Pixel coordinate grounding data =
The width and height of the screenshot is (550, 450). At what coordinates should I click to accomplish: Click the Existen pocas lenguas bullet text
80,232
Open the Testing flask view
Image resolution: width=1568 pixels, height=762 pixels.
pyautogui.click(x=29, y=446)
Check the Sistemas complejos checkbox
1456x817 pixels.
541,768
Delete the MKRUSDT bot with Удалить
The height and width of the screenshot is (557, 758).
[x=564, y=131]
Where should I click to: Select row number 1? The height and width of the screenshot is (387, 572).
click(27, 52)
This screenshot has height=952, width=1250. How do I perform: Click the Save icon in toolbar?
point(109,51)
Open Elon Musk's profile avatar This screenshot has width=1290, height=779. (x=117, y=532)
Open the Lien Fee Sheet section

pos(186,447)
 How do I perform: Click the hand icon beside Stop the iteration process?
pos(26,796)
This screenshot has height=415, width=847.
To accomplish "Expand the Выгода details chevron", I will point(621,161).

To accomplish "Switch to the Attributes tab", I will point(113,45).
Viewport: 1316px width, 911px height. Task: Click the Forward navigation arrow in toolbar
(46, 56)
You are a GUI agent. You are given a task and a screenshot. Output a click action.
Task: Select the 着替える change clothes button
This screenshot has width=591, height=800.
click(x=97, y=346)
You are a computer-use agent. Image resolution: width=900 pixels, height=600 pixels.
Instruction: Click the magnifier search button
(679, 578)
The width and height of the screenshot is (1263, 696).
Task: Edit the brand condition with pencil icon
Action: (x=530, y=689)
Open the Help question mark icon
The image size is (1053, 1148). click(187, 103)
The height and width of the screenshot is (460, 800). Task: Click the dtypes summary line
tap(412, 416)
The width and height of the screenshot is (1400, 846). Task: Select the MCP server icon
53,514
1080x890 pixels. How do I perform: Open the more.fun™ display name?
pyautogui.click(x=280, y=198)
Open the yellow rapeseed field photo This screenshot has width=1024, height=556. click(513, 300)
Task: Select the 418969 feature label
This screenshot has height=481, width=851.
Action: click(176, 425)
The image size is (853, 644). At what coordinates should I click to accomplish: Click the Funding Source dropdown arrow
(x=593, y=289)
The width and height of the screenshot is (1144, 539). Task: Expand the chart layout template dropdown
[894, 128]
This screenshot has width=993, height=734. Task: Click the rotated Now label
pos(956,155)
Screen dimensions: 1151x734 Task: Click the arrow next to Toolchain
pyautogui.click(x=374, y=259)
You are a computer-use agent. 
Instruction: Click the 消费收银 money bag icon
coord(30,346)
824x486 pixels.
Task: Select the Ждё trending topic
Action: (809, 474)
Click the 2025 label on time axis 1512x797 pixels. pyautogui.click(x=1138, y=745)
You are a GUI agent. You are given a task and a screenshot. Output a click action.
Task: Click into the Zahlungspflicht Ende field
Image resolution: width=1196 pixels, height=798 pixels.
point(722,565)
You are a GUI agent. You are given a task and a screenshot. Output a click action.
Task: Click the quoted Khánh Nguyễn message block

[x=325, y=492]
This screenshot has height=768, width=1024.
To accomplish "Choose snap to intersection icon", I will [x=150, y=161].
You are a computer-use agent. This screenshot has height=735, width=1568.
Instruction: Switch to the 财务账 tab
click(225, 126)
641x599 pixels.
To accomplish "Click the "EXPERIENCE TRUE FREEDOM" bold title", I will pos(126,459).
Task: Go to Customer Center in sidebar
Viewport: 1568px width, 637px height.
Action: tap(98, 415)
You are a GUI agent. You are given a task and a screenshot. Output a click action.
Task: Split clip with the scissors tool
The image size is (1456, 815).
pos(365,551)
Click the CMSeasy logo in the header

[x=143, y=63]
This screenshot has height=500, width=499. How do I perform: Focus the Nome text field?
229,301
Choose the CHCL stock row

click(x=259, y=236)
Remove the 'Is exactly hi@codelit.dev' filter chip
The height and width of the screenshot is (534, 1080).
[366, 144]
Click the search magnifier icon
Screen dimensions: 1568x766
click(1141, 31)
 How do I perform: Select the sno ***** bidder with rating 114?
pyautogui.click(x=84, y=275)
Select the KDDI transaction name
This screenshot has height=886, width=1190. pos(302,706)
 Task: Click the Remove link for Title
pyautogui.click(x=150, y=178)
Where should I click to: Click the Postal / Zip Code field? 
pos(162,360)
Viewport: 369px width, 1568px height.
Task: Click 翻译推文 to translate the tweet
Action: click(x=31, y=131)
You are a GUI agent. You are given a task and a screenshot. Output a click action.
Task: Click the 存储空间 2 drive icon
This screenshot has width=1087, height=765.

Your assignment =
The answer must be every entry, reproduced exactly.

Answer below =
The width and height of the screenshot is (550, 450). At what coordinates should I click to accomplish: Click the Existen pocas lenguas bullet text
80,232
Open the Testing flask view
Image resolution: width=1568 pixels, height=762 pixels.
pyautogui.click(x=29, y=446)
Check the Sistemas complejos checkbox
1456x817 pixels.
541,768
Delete the MKRUSDT bot with Удалить
The height and width of the screenshot is (557, 758).
[x=564, y=131]
Where should I click to: Select row number 1? The height and width of the screenshot is (387, 572).
click(27, 52)
This screenshot has height=952, width=1250. How do I perform: Click the Save icon in toolbar?
point(109,51)
Open Elon Musk's profile avatar This screenshot has width=1290, height=779. (x=117, y=532)
Open the Lien Fee Sheet section

pos(186,447)
 How do I perform: Click the hand icon beside Stop the iteration process?
pos(26,796)
This screenshot has height=415, width=847.
To accomplish "Expand the Выгода details chevron", I will point(621,161).

To accomplish "Switch to the Attributes tab", I will point(113,45).
Viewport: 1316px width, 911px height. Task: Click the Forward navigation arrow in toolbar
(46, 56)
You are a GUI agent. You are given a task and a screenshot. Output a click action.
Task: Select the 着替える change clothes button
This screenshot has width=591, height=800.
click(x=97, y=346)
You are a computer-use agent. Image resolution: width=900 pixels, height=600 pixels.
Instruction: Click the magnifier search button
(679, 578)
The width and height of the screenshot is (1263, 696).
Task: Edit the brand condition with pencil icon
Action: (x=530, y=689)
Open the Help question mark icon
The image size is (1053, 1148). click(187, 103)
The height and width of the screenshot is (460, 800). Task: Click the dtypes summary line
tap(412, 416)
The width and height of the screenshot is (1400, 846). Task: Select the MCP server icon
53,514
1080x890 pixels. How do I perform: Open the more.fun™ display name?
pyautogui.click(x=280, y=198)
Open the yellow rapeseed field photo This screenshot has width=1024, height=556. click(513, 300)
Task: Select the 418969 feature label
This screenshot has height=481, width=851.
Action: click(176, 425)
The image size is (853, 644). At what coordinates should I click to accomplish: Click the Funding Source dropdown arrow
(x=593, y=289)
The width and height of the screenshot is (1144, 539). Task: Expand the chart layout template dropdown
[894, 128]
This screenshot has width=993, height=734. Task: Click the rotated Now label
pos(956,155)
Screen dimensions: 1151x734 Task: Click the arrow next to Toolchain
pyautogui.click(x=374, y=259)
You are a computer-use agent. 
Instruction: Click the 消费收银 money bag icon
coord(30,346)
824x486 pixels.
Task: Select the Ждё trending topic
Action: (809, 474)
Click the 2025 label on time axis 1512x797 pixels. pyautogui.click(x=1138, y=745)
You are a GUI agent. You are given a task and a screenshot. Output a click action.
Task: Click into the Zahlungspflicht Ende field
Image resolution: width=1196 pixels, height=798 pixels.
point(722,565)
You are a GUI agent. You are given a task and a screenshot. Output a click action.
Task: Click the quoted Khánh Nguyễn message block

[x=325, y=492]
This screenshot has height=768, width=1024.
To accomplish "Choose snap to intersection icon", I will [x=150, y=161].
You are a computer-use agent. This screenshot has height=735, width=1568.
Instruction: Switch to the 财务账 tab
click(225, 126)
641x599 pixels.
To accomplish "Click the "EXPERIENCE TRUE FREEDOM" bold title", I will pos(126,459).
Task: Go to Customer Center in sidebar
Viewport: 1568px width, 637px height.
Action: tap(98, 415)
You are a GUI agent. You are given a task and a screenshot. Output a click action.
Task: Split clip with the scissors tool
The image size is (1456, 815).
pos(365,551)
Click the CMSeasy logo in the header

[x=143, y=63]
This screenshot has height=500, width=499. How do I perform: Focus the Nome text field?
229,301
Choose the CHCL stock row

click(x=259, y=236)
Remove the 'Is exactly hi@codelit.dev' filter chip
The height and width of the screenshot is (534, 1080).
[366, 144]
Click the search magnifier icon
Screen dimensions: 1568x766
click(1141, 31)
 How do I perform: Select the sno ***** bidder with rating 114?
pyautogui.click(x=84, y=275)
Select the KDDI transaction name
This screenshot has height=886, width=1190. pos(302,706)
 Task: Click the Remove link for Title
pyautogui.click(x=150, y=178)
Where should I click to: Click the Postal / Zip Code field? 
pos(162,360)
Viewport: 369px width, 1568px height.
Task: Click 翻译推文 to translate the tweet
Action: click(x=31, y=131)
You are a GUI agent. You are given a task and a screenshot. Output a click action.
Task: Click the 存储空间 2 drive icon
This screenshot has width=1087, height=765.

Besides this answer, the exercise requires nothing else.